Aim: To investigate the feasibility of transfecting the TNF-related apoptosis-inducing ligand (TRAIL) gene into neural stem cells (NSCs) in vitro, and explore whether NSCs retain their proliferative and differentiated activities after transfection.
Material and methods: NSCs were obtained from fetal mouse brains, cultured in serum-free medium and identified by immunofluorescence staining. Lentivirus vector solution containing green fluorescent protein (GFP) gene was added to the NSCs based on the multiplicity of infection (MOI). The transfection efficiency of GFP was observed using a fluorescence microscope and detected by flow cytometry. NSCs were transfected with GFP-TRAIL fusion genes mediated by the optimized MOI lentivirus solution. The expression of TRAIL proteins in NSCs was detected by immunofluorescence and Western blot analysis. The differentiation of NSCs were induced and identified by immunofluorescence staining.

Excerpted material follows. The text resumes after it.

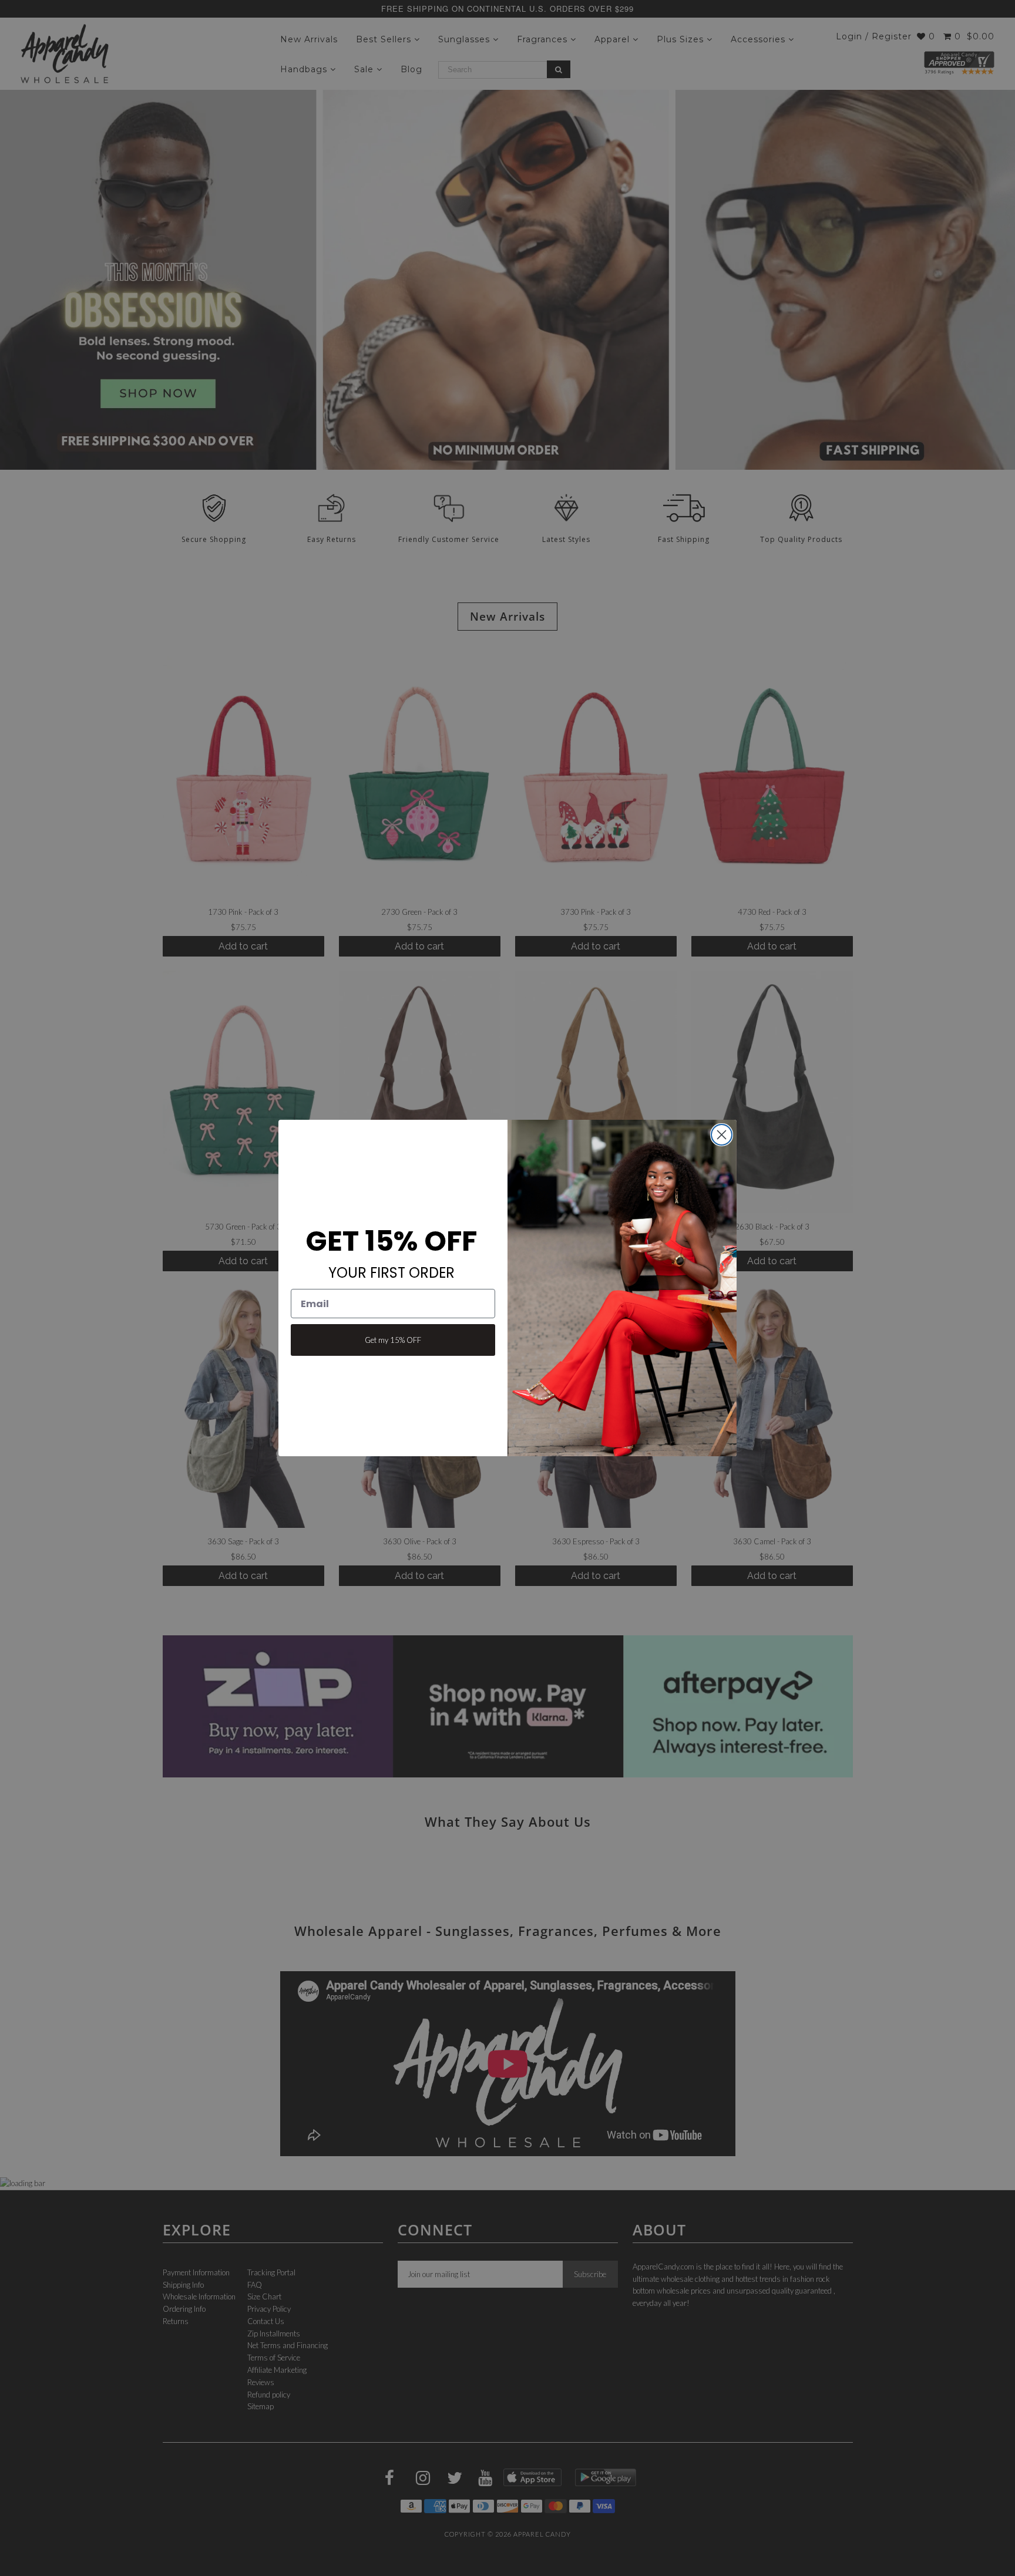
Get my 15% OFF (393, 1340)
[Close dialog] (721, 1134)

Results: The optimal MOI value of virus transfection was 10, resulting in a transfection rate was higher than 90%. GFP fluorescence could be observed at 24 hours after transfecting GFP-TRAIL genes into NSCs with an MOI of 10, and reached the maximum value at 72 hours. Immunofluorescence and Western-blot assays confirmed that GFP-TRAIL fusion proteins could be continuously expressed stably. Transfected NSCs could differentiate into neurons and glial cells without any statistically significant difference compared to the non-transfected group.
Conclusion: Neural stem cells retained their proliferative and differentiated potential after being transfected with the TRAIL gene while sustainably expressing TRAIL protein.